FİRAVUNUN ÇIĞLIĞI

Efendim! Uzun zamandır üzerinde çalıştığım “Firavunun Çığlığı” isimli belgesel romanım sonunda çıktı ve sizlerle buluştu.. Bu kitabımın en büyük özelliği; şer güçlerin dünya üzerindeki akıl almaz oyunlarının desiseleri…

Nasıl ki gezi ile başlayan en bariz Türkiye ayağı, Mısır’da noktalandı. Türkiye’nin diğer Müslüman ülkelere olan basireti bir zafer kazandırdı kendisine... Burç Yayınlarınca çıkan “Firavunun Çığlığı” kitabımı aynı adlı yayınevinden bulmak mümkündür.

Firavunun Çığlığı kitabından iki ayrı anekdotla yazımızı noktalayalım:

1.Anekdot:

Zeynep Hanım ağlayarak secdeye kapandı. Öylece kalakaldı. Birden sesler kesildi.

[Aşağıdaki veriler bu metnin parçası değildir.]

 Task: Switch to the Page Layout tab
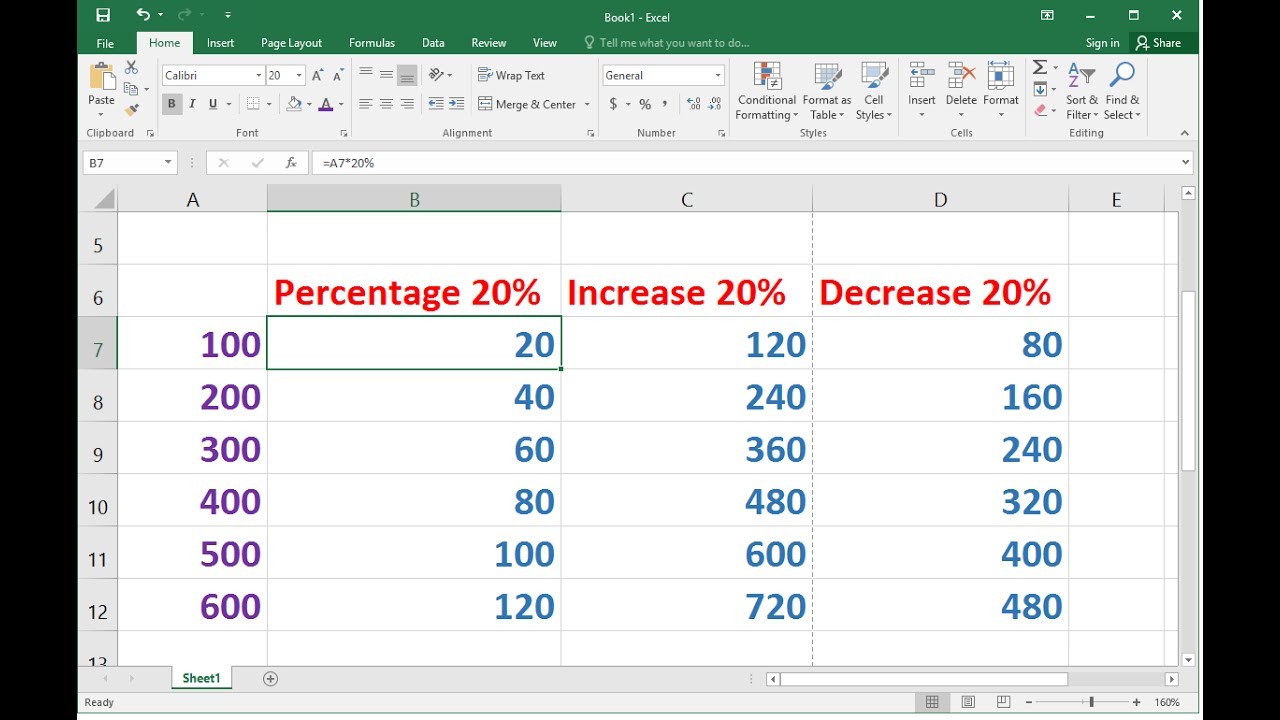point(291,43)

Stadyumdaki gençlerin seslerini duyamaz oldu. Köpeklerin sesleri de yok olmuştu. Şehitlerin ölüm acısını duymayacağını düşünerek öldüğünü sandı.

Ama nefes alıyordu. Nefes aldığını biliyordu. “Ölüm böyle bir şey mi acaba?” Diye düşündü! Bakmalıydı. Başını secdeden kaldırıp bakmalıydı. “Ama ölen kişi, dünyadaki canlıları nasıl görür ki?” Diye aklından geçirdi. “Olsun! Yine de bakmalıyım!” Dedi.

Usulca secdeden başını kaldırıp sağına doğru çevirdi. Gördüğü manzara karşısında adeta donup kaldı. Nutku durmuştu. Ama gördüğü şey gerçekti. Ağlıyordu. Hem de sicim gibi gözünden yaşlar boşalıyordu.
    
Sonra başını sol tarafına çevirdi. Manzara aynıydı. O da ağlıyordu. Kendisine doğru ağzından salyalar dökerek koşan iki köpek, sağında ve solunda tıpkı kendisi gibi secdeye kapanmış ağlıyordu.
Tüm kâinat susmuştu. Bu manzara Rabbin bir ihtişamıydı.    

2.Anekdot:

Ya rengârenk helezonlar? Beyaz, aydınlık… Kırmızı, aşk… Siyah, buhran… Yeşil, solunum… Mavi, huzur… Gri, gaflet… Pembe, düş… Kahverengi, nefs… Renklerle yaşıyor insan… Labirentin sonunu yaşarken gören yok ama sonsuz da değil… Adı ecel…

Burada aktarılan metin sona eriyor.